### DOCUMENTO
++++
Walter Lima Jr. separou umas bananas de dinamite para transpor o obstáculo terrível, gigante. Deu tratos ao primeiro longa-metragem, “Menino de Engenho” (1965), na rebarba de “Deus e o Diabo na Terra do Sol” (1964) – entidade mítica de Glauber Rocha –, em que participara como segundo diretor. Lidando com a herança recente, o batismo de fogo trouxe outro aspecto problemático: o embrião da Mapa Filmes – leia-se, mais uma vez, GR – produziu a obra. Os indícios de uma industrialidade familiar poderiam ser perigosos, sobretudo pelo casamento de Walter com a atriz Anecy Rocha – também estreante –, irmã de Glauber. No meio das prováveis acusações de nepotismo, somadas à dor e à delícia de dialogar com esposa e cunhado, o resultado final se impôs suavemente.
Fortalecido pelas batalhas na crítica – foi companheiro de redação de Antonio Moniz Vianna, no “Correio da Manhã” –, Lima Jr. decidiu adaptar, dirigir e roteirizar o livro igualmente estreante de José Lins do Rego, lançado em 1932. Fração do “ciclo da cana-de-açúcar” pretendido pelo escritor, “Menino de Engenho” invoca o naturalismo habitado no nordeste brasileiro – Várzea do Paraíba, locações do filme no exato engenho onde viveu José Lins – com o aroma firme das memórias.
Oralidade, lendas, retratos do anacronismo de sinhôs monarquistas na Primeira República tentando guardar plantações quase mortas. As narrativas, literária e cinematográfica, seguem a linha da inexorabilidade do tempo – “Pois foi essa mesma fera/ que engole moça e criança/ que fez o barão, regente/ e a baronesa, lembrança”, epígrafe de Carlos Pena Filho, escolhida por WLJ. Utilizam a infância como instrumento para demonstrar o reinado de um garoto (Carlinhos, Sávio Rolim) que se torna todos, aos olhos da platéia.
Corre de calças curtas pelo matagal, acompanha as enchentes, os relatos dos negros escravizados apesar de libertos, a cadeira de balanço estalando na varanda, a interdição adulta qualquer. Crianças não costumam assistir ao assassinato da mãe pelo pai – tal como Carlinhos –, mas independente dessa limitação no plano fático, a infância surge como imã inaugural, estendendo-se no infinito. Período às vezes triste, cruel, bárbaro, cheio de grandiosidade – o avô, Coronel José Paulino (Rodolfo Arena), espécie de semideus – e medo – do amor frustrado, talvez correspondido, como o de Tia Maria (Anecy Rocha), substituta de mãe boa.
A morte da mãe de Carlos é, aliás, resolvida de maneira extremamente hábil na montagem de João Ramiro Mello. Ênfase no silêncio, mãos do garoto roçando a parede, poça de sangue limpada pelo pano, apitos de trem, a câmera violando galpões abandonados e demonstrando o futuro de Carlos – que sabemos passado, dada a reconstituição histórica –, transformado em presente à medida em que avança.
++++
### PEDIDO ESCRITO 1
Como fica em inglês esta frase da crítica sobre “Menino de Engenho”: “A morte da mãe de Carlos é, aliás, resolvida de maneira extremamente hábil na montagem de João Ramiro Mello.”?
### PEDIDO ESCRITO 2
Como ficaria o trecho da crítica sobre “Menino de Engenho” começando em "Walter Lima Jr." e terminando em "se impôs suavemente.", reescrito com "favorecimento familiar" no lugar de "nepotismo"?
Não é preciso consultar a listagem.

### Listagem
++++
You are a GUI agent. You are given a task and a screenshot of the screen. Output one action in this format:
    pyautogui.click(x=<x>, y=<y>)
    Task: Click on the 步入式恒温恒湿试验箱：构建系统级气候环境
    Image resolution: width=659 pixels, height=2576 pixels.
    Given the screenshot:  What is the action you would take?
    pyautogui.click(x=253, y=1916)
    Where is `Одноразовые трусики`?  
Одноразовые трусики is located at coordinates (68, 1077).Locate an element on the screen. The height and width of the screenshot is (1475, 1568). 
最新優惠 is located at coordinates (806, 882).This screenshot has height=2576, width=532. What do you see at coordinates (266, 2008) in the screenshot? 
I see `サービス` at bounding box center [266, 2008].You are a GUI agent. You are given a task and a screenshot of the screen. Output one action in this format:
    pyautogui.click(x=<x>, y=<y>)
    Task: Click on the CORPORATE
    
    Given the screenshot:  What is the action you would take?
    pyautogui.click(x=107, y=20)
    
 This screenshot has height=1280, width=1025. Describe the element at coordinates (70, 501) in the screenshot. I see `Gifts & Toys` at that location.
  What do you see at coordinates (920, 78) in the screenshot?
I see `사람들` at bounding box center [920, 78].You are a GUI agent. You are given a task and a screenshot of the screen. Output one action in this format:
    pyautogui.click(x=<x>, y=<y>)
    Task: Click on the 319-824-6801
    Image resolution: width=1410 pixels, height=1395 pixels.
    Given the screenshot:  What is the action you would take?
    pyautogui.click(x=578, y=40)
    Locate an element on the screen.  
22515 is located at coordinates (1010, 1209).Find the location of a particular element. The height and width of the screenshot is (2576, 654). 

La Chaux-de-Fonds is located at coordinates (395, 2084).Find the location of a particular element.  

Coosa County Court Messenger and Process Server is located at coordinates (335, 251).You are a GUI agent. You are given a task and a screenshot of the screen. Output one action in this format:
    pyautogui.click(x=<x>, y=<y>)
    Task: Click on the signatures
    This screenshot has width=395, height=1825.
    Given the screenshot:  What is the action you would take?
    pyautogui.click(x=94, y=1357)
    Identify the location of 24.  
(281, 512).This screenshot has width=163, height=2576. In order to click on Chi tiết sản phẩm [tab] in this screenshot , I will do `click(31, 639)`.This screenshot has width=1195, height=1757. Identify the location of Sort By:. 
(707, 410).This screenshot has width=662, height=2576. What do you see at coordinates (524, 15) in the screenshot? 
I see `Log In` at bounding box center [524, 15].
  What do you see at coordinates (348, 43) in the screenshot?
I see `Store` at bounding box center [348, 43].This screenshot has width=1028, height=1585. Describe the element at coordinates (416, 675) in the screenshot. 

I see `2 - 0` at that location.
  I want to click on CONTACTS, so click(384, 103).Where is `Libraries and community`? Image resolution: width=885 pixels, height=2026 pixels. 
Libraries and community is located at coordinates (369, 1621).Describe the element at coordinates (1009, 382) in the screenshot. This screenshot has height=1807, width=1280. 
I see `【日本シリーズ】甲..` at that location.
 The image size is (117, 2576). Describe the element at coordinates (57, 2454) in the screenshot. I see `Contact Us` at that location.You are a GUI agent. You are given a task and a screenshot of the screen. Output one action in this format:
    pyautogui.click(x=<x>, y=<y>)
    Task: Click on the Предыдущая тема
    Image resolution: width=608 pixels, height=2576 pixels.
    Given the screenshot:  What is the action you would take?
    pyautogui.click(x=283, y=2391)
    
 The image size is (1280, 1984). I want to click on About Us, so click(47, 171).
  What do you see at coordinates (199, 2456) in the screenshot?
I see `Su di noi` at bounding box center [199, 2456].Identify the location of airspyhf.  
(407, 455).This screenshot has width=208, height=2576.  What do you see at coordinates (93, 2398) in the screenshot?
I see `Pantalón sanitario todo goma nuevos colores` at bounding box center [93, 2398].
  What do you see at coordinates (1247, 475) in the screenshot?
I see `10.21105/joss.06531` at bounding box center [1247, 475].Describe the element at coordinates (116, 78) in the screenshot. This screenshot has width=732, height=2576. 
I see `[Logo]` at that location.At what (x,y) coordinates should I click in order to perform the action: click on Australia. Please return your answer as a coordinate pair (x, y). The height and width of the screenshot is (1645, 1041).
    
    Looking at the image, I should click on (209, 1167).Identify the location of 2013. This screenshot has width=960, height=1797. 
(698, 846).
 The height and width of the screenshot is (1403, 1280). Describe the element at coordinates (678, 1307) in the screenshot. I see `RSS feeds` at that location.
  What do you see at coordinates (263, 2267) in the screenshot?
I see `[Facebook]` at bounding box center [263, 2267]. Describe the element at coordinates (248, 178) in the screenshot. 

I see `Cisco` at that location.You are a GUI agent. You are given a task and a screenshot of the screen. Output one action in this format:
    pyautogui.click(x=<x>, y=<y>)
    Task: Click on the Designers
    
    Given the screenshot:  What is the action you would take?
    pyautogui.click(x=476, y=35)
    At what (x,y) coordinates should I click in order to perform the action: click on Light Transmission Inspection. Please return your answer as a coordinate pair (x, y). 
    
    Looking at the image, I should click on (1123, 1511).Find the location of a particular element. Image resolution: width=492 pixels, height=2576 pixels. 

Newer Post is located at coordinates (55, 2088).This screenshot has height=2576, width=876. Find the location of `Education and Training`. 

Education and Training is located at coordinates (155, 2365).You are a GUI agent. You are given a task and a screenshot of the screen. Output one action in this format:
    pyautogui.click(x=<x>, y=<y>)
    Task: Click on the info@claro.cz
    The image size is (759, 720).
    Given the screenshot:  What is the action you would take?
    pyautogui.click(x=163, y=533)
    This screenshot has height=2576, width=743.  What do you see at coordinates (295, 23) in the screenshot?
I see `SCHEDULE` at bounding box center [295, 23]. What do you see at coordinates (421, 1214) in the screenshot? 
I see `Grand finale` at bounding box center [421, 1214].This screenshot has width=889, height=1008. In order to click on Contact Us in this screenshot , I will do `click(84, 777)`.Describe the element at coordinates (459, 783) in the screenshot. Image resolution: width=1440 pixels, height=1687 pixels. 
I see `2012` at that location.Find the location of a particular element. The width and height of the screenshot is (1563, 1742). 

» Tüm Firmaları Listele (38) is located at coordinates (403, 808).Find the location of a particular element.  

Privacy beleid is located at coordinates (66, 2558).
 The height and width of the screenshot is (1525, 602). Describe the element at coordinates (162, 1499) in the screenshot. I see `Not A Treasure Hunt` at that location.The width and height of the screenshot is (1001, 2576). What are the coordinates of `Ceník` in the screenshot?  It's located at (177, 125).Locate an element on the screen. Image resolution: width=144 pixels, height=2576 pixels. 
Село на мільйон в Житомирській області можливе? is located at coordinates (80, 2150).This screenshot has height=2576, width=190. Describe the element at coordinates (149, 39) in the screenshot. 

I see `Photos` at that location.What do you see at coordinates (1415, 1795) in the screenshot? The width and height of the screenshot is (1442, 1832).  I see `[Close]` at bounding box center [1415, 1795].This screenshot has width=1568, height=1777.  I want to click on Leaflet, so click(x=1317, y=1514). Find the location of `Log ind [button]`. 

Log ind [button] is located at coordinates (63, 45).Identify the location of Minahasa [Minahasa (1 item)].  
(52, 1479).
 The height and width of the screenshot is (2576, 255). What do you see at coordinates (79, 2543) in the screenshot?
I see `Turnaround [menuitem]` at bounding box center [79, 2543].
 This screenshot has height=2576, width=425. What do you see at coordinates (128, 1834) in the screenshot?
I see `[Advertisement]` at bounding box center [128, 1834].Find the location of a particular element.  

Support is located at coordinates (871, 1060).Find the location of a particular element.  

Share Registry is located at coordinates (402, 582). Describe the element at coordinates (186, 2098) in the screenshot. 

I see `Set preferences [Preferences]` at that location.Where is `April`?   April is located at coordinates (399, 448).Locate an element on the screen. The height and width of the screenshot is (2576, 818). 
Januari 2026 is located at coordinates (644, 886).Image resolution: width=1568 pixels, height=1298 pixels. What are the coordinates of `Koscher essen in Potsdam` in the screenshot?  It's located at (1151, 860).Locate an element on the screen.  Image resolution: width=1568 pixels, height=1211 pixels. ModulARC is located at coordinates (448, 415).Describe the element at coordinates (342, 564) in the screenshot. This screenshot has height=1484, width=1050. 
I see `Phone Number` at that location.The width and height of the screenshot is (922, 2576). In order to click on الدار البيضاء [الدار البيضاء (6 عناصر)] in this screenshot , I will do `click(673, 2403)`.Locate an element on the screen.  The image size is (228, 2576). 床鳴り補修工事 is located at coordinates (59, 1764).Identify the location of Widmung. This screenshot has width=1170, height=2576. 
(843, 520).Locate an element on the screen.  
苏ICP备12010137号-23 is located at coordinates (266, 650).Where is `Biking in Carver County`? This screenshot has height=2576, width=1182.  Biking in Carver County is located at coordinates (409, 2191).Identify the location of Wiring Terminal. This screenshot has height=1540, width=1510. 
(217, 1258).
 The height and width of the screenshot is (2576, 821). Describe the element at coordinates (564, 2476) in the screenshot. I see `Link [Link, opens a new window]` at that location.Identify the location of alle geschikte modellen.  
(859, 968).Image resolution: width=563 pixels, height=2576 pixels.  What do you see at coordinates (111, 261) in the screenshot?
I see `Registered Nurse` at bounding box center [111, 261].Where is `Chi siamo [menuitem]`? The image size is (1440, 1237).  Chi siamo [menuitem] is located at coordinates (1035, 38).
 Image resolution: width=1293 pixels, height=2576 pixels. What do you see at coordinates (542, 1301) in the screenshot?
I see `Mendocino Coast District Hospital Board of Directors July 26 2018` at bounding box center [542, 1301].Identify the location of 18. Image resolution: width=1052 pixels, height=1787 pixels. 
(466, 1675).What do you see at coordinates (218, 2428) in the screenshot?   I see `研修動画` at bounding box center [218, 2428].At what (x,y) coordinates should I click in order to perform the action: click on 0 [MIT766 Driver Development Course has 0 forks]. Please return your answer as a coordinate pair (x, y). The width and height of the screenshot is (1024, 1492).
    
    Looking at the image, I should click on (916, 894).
++++
### RESPOSTA COMPLETA 1
The death of Carlos's mother is, incidentally, resolved in an extremely skillful way in João Ramiro Mello's editing.

### RESPOSTA COMPLETA 2
Walter Lima Jr. separou umas bananas de dinamite para transpor o obstáculo terrível, gigante. Deu tratos ao primeiro longa-metragem, “Menino de Engenho” (1965), na rebarba de “Deus e o Diabo na Terra do Sol” (1964) – entidade mítica de Glauber Rocha –, em que participara como segundo diretor. Lidando com a herança recente, o batismo de fogo trouxe outro aspecto problemático: o embrião da Mapa Filmes – leia-se, mais uma vez, GR – produziu a obra. Os indícios de uma industrialidade familiar poderiam ser perigosos, sobretudo pelo casamento de Walter com a atriz Anecy Rocha – também estreante –, irmã de Glauber. No meio das prováveis acusações de favorecimento familiar, somadas à dor e à delícia de dialogar com esposa e cunhado, o resultado final se impôs suavemente.